カレンダー撮影記:ボツワナ 第5話
第5話:いのちのリレーを目の当たりにするとき、特別な感情が芽生える。
ゾウにとって群れの動きは逆らうことのできない絶対の存在だ。勝手に好きな道を歩くことは許されない。生まれたばかりの赤ちゃんゾウでもこのおきては守らなくてはならない。
ゾウの群れが川を目ざして歩いてくる。いったいどこを渡るのか。このときは勘でここだと決めた場所に車を停めた。僕の直感が大当たり。車の両脇をゾウが移動していく。圧巻の迫力だった。

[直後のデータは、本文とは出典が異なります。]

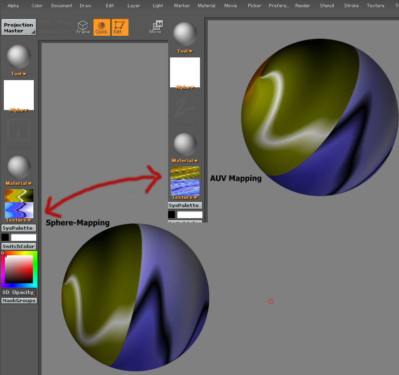Open the Texture menu in menu bar
This screenshot has height=375, width=399.
click(x=375, y=6)
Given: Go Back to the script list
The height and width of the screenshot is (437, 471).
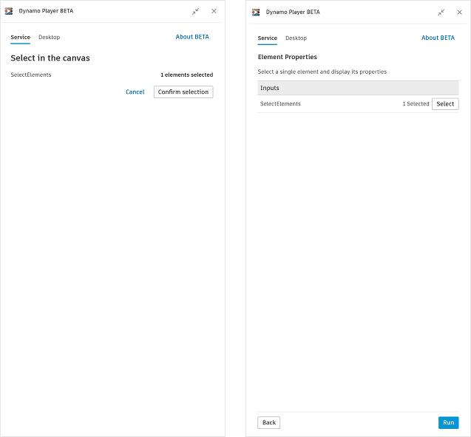Looking at the screenshot, I should (269, 423).
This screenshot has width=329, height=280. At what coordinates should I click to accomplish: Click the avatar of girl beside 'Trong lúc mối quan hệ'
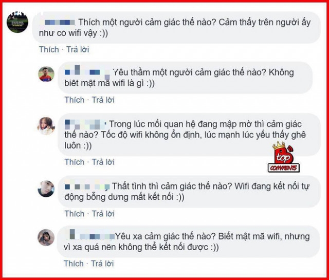(x=46, y=126)
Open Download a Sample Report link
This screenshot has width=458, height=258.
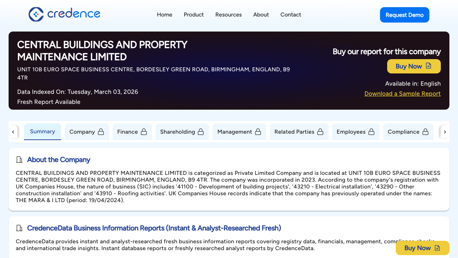tap(403, 94)
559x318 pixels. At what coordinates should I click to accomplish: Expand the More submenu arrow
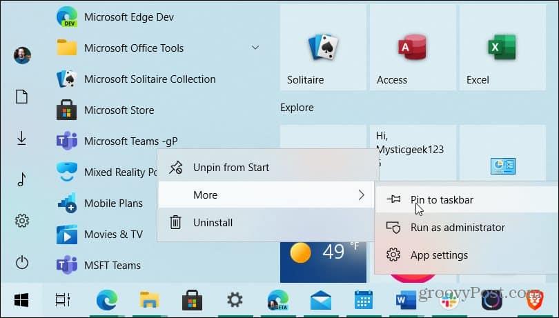point(361,195)
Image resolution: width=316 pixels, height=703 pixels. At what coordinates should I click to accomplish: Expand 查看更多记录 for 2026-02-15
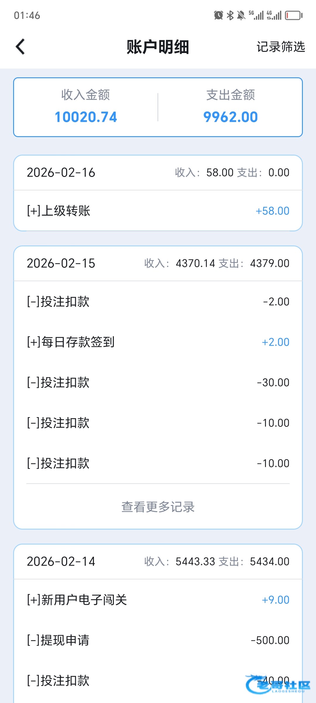[158, 507]

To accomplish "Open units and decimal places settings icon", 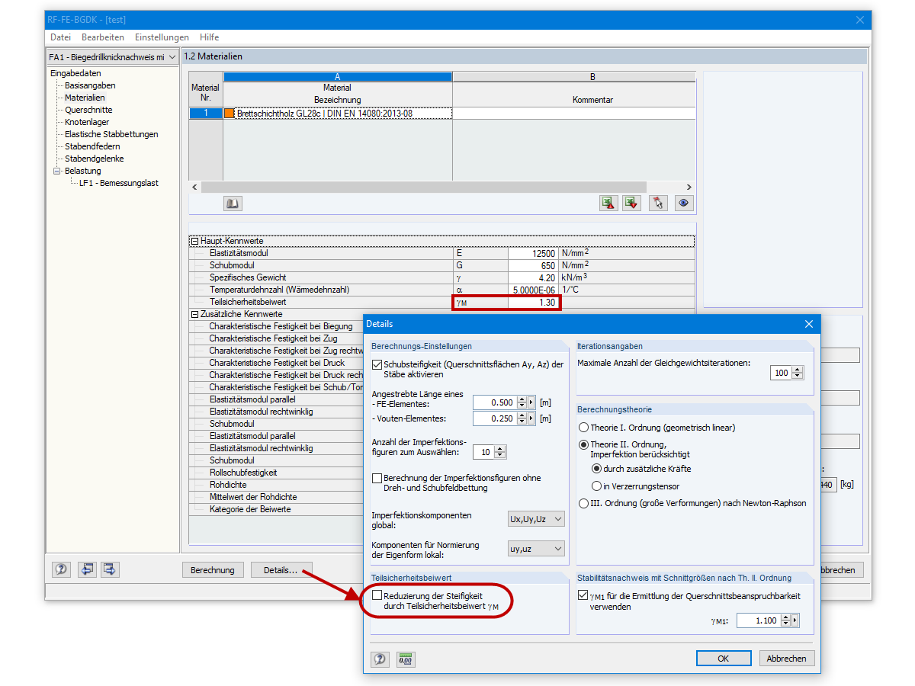I will (406, 659).
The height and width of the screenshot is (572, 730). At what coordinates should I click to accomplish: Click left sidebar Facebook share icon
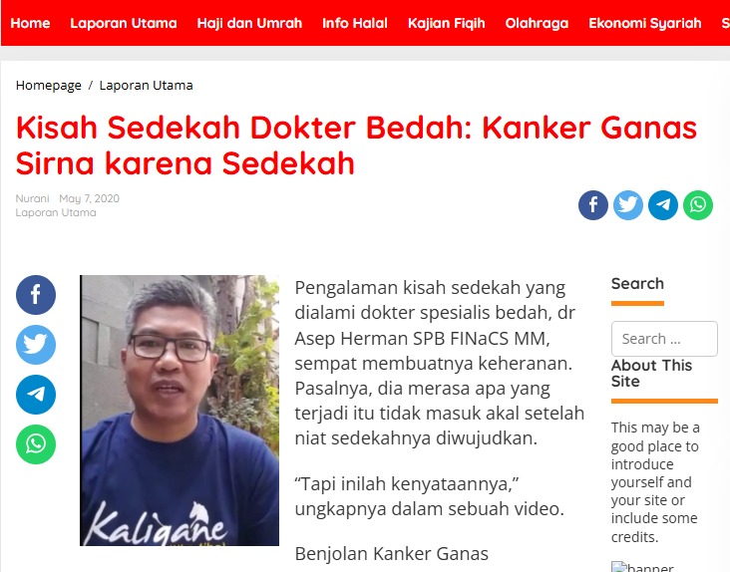click(36, 295)
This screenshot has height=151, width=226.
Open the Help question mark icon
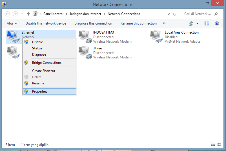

インパラがライオンを警戒している。だが、草原から森に移動中のヌーの群れはライオンの存在に気付いていなかったようだ。メス5頭が一気にヌー2頭を仕留める。狩りが成功するかどうかは瞬時に決まる。ほんの2〜3分が勝負だ。不思議なものでじっくり時間をかけ、慎重に獲物を狙ったときほど成功率が低い。
狩るものと狩られるもの。狩りの決定的な場面を捉えるために、最初はライオンの目になってカメラを構えていた。だが、獲物を仕留めたその瞬間、僕の意識はライオンからヌーに切り替わる。消えゆくいのちと気持ちが同化する。ヌーに噛みついたとき、ライオンはライオンとしていのちの糧を得て生きる頂点にいる。ヌーはヌーで、死に抗い、生命の最後の輝きを放つ。運命の交錯。生と死の狭間で行われる尊いいのちのリレーを目の当たりにすると、僕はいつもとても神聖な気持ちに捕らわれる。